Così scriverà l'ispettorato del lavoro della Regione Sicilia a seguito degli accertamenti: «È risultato che codesta Camera del lavoro territoriale di Ragusa ha occupato alle dipendenze nel periodo dall'ottobre 1998 all'aprile 2010 la lavoratrice Licciardi Romina. Alla predetta Licciardi l'organizzazione sindacale Camera del lavoro territoriale di Ragusa ha corrisposto la retribuzione riportata sui prospetti di paga  alla stessa consegnati. Detta retribuzione, in relazione alle mansioni svolte dalla stessa, risulta inferiore a quella prevista  dai regolamenti della struttura Cgil, la differenza  di retribuzione tra quella registrata e quella dovuta  secondo i regolamenti sopra indicati è stata quantificata complessivamente in euro 77.135,00».

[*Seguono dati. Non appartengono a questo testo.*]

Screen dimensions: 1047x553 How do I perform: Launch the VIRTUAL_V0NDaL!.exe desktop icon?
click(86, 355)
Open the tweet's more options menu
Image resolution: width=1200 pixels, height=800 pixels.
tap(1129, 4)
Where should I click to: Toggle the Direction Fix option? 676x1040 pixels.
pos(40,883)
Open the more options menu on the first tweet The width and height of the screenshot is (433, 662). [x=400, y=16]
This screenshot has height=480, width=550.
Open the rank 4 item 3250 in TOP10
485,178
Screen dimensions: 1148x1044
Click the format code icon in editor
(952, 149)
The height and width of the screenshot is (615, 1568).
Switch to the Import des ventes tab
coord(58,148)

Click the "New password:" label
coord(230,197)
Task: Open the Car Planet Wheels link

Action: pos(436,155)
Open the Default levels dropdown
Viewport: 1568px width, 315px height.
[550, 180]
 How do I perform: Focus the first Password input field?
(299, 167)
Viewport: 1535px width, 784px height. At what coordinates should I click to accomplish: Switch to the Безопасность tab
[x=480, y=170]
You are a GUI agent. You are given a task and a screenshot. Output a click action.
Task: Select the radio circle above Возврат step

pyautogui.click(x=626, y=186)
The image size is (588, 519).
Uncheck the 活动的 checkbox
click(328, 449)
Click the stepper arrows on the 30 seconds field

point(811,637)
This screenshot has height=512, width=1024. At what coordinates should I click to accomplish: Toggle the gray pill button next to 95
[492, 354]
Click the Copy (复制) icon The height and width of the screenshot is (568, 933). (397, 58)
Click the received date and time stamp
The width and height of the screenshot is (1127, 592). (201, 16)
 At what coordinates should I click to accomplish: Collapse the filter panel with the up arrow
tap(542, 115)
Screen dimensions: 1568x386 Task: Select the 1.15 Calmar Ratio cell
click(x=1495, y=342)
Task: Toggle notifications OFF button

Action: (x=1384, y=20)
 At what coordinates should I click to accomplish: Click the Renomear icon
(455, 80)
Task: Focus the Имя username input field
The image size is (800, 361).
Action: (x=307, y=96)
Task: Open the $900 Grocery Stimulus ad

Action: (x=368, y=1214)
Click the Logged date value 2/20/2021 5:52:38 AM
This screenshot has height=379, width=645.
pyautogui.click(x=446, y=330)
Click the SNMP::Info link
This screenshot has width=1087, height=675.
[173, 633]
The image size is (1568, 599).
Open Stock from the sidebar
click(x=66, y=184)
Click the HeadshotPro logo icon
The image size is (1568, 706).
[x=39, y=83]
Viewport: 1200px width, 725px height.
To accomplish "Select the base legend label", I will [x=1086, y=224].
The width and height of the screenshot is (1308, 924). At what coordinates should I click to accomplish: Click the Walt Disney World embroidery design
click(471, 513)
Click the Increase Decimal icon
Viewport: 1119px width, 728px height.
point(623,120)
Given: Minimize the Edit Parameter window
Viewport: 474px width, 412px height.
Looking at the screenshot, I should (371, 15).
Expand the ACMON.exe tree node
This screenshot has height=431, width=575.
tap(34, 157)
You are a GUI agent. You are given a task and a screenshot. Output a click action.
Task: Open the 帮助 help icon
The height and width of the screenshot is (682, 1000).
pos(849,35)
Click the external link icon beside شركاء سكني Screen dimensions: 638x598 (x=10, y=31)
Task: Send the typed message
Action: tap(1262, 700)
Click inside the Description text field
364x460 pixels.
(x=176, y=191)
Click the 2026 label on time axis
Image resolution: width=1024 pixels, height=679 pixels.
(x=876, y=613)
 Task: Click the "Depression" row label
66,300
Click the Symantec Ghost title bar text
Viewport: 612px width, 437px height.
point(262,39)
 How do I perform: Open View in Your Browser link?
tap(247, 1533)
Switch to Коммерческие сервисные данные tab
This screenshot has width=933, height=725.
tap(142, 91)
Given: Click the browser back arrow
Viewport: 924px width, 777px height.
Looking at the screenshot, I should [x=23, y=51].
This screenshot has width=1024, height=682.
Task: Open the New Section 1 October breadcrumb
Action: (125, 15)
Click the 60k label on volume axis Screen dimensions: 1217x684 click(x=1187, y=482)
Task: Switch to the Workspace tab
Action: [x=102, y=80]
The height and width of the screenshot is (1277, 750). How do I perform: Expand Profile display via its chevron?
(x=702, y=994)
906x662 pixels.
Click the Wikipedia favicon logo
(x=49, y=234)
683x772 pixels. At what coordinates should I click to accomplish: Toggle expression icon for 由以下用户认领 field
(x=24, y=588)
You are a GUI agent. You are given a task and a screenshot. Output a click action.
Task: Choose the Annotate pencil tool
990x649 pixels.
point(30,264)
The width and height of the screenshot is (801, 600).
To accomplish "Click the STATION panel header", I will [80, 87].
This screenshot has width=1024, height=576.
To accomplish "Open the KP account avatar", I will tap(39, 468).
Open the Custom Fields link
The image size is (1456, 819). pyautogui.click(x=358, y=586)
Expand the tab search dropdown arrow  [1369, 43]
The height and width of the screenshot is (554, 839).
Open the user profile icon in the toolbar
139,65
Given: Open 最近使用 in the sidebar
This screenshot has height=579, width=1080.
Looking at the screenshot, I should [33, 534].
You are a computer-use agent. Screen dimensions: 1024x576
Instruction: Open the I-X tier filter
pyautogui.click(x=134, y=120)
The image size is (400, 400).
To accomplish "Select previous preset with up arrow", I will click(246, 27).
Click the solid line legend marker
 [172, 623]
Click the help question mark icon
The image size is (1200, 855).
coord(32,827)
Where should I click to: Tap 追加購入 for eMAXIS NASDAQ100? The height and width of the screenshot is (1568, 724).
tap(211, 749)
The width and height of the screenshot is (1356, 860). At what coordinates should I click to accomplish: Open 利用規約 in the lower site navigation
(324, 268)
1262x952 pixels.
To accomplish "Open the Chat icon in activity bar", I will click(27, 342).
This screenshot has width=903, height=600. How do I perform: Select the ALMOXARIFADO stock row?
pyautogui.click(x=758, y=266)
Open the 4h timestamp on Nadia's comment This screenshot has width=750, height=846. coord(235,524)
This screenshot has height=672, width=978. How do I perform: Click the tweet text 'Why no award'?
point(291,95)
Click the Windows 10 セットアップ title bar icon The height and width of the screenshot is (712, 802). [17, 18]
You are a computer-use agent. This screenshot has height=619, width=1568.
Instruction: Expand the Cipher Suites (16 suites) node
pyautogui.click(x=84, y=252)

Segue persino una diffida da parte dell'ispettorato del lavoro regionale siciliano alla Cgil di Ragusa, con l'intimazione «a dimostrare entro il termine di 15 giorni dal ricevimento del presente verbale di avere corrisposto alla lavoratrice sopra indicata la retribuzione prevista dal suddetto regolamento e in particolare di avere corrisposto le indennità dovute in occasione della cessazione del rapporto di lavoro, compreso il Tfr».

Il verbale risale al 16 febbraio 2010, ma il 4 aprile 2012 un altro documento dello stesso ispettorato dava atto che «la camera del lavoro territoriale di Ragusa, sebbene diffidata a dimostrare di aver corrisposto la retribuzione prevista dai regolamenti per i dipendenti della Cgil e le indennità dovute in occasione della cessazione del rapporto di lavoro, compreso il Tfr, non ha dimostrato di avervi provveduto».

Viene da chiedersi se, quando il segretario generale Susanna Camusso si siede al tavolo con Confindustria e governo e si erge a paladina degli oppressi, sia consapevole di cosa accada tra la Cgil e i suoi licenziati. Soprattutto quando sono donne.